First Implants of DBS System that Monitors Brain Activity During Therapy Delivery

Medtronic, Inc. has announced the first U.S. implants of a novel deep brain stimulation (DBS) system in research that may one day transform the treatment of devastating neurological and psychological disorders, such as Parkinson’s disease, essential tremor, dystonia, and treatment-resistant obsessive-compulsive disorder.


We’ve been covering DBS therapy for a few years now, observing the progress of systems from Boston Scientific, St.Jude Medical and indeed Medtronic, all of which gives a clue to its potential. DBS therapy uses a surgically implanted medical device, similar to a pacemaker, to deliver mild electrical pulses to precisely targeted areas of the brain. The stimulation can be programmed and adjusted non-invasively by a trained clinician to maximize symptom control and minimize side effects.

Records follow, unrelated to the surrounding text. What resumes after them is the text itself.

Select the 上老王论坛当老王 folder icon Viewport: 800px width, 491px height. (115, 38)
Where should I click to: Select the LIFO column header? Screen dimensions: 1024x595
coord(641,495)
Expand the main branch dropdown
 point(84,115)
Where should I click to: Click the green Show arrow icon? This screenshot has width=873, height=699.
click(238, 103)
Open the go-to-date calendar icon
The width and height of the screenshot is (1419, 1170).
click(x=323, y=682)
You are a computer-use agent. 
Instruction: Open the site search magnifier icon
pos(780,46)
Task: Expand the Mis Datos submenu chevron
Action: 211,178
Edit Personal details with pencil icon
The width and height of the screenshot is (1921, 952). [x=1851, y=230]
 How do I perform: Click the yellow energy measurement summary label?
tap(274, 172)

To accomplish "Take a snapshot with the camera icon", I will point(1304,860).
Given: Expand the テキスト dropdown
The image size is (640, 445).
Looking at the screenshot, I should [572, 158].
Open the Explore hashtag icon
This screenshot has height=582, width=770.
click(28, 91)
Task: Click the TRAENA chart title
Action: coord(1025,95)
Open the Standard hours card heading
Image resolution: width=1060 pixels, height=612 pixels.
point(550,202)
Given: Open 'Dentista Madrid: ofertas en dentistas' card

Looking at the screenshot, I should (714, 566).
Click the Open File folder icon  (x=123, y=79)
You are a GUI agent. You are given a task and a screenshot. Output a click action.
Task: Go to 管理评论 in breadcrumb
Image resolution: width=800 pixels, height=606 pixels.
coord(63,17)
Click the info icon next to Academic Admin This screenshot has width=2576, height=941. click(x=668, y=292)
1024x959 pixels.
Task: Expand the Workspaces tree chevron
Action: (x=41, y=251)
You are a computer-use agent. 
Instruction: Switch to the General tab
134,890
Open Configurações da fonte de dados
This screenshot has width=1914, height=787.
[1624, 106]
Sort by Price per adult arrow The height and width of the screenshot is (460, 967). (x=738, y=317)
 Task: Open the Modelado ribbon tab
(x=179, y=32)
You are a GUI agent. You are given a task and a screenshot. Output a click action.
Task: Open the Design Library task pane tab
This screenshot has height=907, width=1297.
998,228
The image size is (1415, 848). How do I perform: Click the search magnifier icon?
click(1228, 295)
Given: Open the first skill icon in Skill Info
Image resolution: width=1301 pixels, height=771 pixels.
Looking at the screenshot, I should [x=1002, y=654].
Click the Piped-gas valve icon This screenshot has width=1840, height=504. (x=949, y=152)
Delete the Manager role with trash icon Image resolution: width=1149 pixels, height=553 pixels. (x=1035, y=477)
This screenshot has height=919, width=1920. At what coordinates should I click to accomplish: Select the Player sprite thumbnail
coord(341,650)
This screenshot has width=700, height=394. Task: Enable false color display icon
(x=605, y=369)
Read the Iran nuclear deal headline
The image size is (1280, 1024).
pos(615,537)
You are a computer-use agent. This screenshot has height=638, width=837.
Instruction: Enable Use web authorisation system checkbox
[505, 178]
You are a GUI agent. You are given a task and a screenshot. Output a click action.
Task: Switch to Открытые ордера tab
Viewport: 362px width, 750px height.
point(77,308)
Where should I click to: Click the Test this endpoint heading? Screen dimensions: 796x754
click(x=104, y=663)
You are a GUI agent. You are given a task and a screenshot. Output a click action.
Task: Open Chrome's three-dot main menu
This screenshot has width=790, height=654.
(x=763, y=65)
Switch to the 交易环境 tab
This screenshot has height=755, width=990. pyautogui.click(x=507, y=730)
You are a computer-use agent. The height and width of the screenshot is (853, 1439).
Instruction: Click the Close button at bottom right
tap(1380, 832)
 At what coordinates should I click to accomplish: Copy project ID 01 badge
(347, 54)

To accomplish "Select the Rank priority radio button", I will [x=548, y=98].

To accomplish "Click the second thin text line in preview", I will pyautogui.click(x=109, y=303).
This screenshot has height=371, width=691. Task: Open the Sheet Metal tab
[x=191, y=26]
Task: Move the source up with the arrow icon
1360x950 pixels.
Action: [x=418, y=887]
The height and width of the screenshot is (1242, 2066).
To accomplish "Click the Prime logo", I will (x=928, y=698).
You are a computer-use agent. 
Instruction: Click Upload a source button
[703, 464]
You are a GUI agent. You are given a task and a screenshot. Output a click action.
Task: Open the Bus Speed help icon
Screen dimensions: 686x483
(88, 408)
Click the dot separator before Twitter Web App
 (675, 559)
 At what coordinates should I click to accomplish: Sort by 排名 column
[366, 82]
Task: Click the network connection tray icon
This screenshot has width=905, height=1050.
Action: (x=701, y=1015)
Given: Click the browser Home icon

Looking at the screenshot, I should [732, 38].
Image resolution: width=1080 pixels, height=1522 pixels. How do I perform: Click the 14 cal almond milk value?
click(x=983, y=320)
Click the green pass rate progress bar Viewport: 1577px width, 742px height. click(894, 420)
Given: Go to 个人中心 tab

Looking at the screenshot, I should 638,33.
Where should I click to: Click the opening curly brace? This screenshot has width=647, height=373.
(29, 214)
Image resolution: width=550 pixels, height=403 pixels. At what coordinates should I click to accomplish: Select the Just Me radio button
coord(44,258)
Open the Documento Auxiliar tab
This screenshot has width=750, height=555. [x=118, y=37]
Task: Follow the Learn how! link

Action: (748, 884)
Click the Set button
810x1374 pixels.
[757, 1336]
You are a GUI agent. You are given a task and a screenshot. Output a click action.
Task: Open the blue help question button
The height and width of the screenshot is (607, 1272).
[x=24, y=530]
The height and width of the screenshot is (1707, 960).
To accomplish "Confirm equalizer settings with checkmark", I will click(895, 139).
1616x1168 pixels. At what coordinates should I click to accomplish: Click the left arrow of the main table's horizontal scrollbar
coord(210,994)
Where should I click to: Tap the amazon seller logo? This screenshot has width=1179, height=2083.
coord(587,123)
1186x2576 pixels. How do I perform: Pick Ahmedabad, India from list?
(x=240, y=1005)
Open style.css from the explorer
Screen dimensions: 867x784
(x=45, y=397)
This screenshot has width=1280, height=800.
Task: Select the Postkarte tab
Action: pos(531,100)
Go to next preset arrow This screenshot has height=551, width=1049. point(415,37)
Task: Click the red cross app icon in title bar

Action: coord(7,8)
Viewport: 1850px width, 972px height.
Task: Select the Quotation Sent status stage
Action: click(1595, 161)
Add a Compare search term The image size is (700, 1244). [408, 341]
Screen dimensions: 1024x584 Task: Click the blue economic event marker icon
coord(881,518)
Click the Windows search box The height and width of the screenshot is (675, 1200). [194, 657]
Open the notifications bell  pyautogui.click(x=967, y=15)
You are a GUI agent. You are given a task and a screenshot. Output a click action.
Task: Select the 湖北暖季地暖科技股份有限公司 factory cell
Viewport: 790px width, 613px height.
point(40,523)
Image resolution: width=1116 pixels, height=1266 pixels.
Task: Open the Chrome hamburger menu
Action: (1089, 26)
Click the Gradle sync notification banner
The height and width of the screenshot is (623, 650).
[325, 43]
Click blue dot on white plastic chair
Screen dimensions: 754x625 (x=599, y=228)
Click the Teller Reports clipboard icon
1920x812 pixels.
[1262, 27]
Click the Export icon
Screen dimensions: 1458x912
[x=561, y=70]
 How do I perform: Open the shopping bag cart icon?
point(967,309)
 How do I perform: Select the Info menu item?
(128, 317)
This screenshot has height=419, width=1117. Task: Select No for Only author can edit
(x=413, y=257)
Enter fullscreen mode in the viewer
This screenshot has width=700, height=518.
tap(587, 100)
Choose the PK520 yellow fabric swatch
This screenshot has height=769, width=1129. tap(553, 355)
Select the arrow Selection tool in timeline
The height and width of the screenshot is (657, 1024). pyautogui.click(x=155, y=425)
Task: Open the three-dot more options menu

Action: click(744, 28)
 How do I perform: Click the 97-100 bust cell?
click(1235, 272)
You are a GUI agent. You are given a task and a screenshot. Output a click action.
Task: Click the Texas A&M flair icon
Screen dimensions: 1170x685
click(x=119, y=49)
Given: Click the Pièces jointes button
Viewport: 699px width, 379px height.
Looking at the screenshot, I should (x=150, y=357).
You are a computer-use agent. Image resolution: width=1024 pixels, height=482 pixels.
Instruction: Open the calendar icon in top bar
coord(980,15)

More than 100,000 patients worldwide have received Medtronic DBS Therapy following its approval in many parts of the world, including Europe and the United States, for the treatment of the disabling symptoms of essential tremor, advanced Parkinson’s disease and chronic intractable primary dystonia, for which approval in the United States is under a Humanitarian Device Exemption (HDE). In Europe, Canada and Australia, DBS therapy is approved for the treatment of refractory epilepsy. DBS therapy is also approved for the treatment of severe, treatment-resistant obsessive-compulsive disorder in the European Union and Australia, and in the United States under an HDE.

Medtronic’s Activa® PC+S DBS system delivers DBS therapy while simultaneously sensing and recording electrical signals in key areas of the brain, using sensing technology and an adjustable stimulation algorithm. The system received CE Mark approval in January 2013 and is being made available in Europe for research use with select physicians. The first worldwide implant of the Activa PC+S system took place at Ludwig Maximilian University in Munich, Germany in August 2013, and the first implant in a patient with essential tremor in November 2013 at University Hospital of Würzburg in Germany.

While it is not approved by the FDA for commercial use in the United States, it is available to select physicians for investigational use only. As such it may offer researchers revolutionary insights into how neurological conditions develop and progress, as well as the brain’s specific responses to Medtronic DBS therapy. To this end the first two US implants have taken place at Stanford Hospital & Clinics and the UC San Francisco (UCSF) Medical Center in patients with advanced Parkinson’s disease.

Physician comments

“While DBS therapy is widely proven to treat symptoms of advanced Parkinson’s disease and other movement disorders, the ability to collect and analyze data demonstrating how the brain responds to this therapy was not possible until now,” said Dr. Philip Starr, M.D., Ph.D., professor of neurological surgery and surgical director of UCSF’s Bachmann-Strauss Dystonia and Parkinson Foundation Center of Excellence. “At UCSF we are leveraging the broad capabilities of this new device by implanting recording electrodes in the deep brain structures that have traditionally been targeted by DBS and also in crucial areas of the cerebral cortex. This may help give us a better understanding of how Parkinson’s disease and other devastating conditions progress in the brain.”

“Activa PC+S represents a significant advancement in research for DBS therapy, and we look forward to partnering with additional researchers worldwide in the interest of advancing the understanding of how brain disorders progress, and how the brain responds to stimulation,” said Lothar Krinke, Ph.D., vice president and general manager of the Deep Brain Stimulation business at Medtronic.

Company comments

“The ability to sense brain signals while delivering Medtronic DBS therapy brings us closer to the opportunity for a closed-loop DBS system, which has the potential to provide truly personalized therapy for patients,” said Tim Denison, Ph.D., engineering director at Medtronic, whose team’s work over the last decade helped lead to first human uses of the system.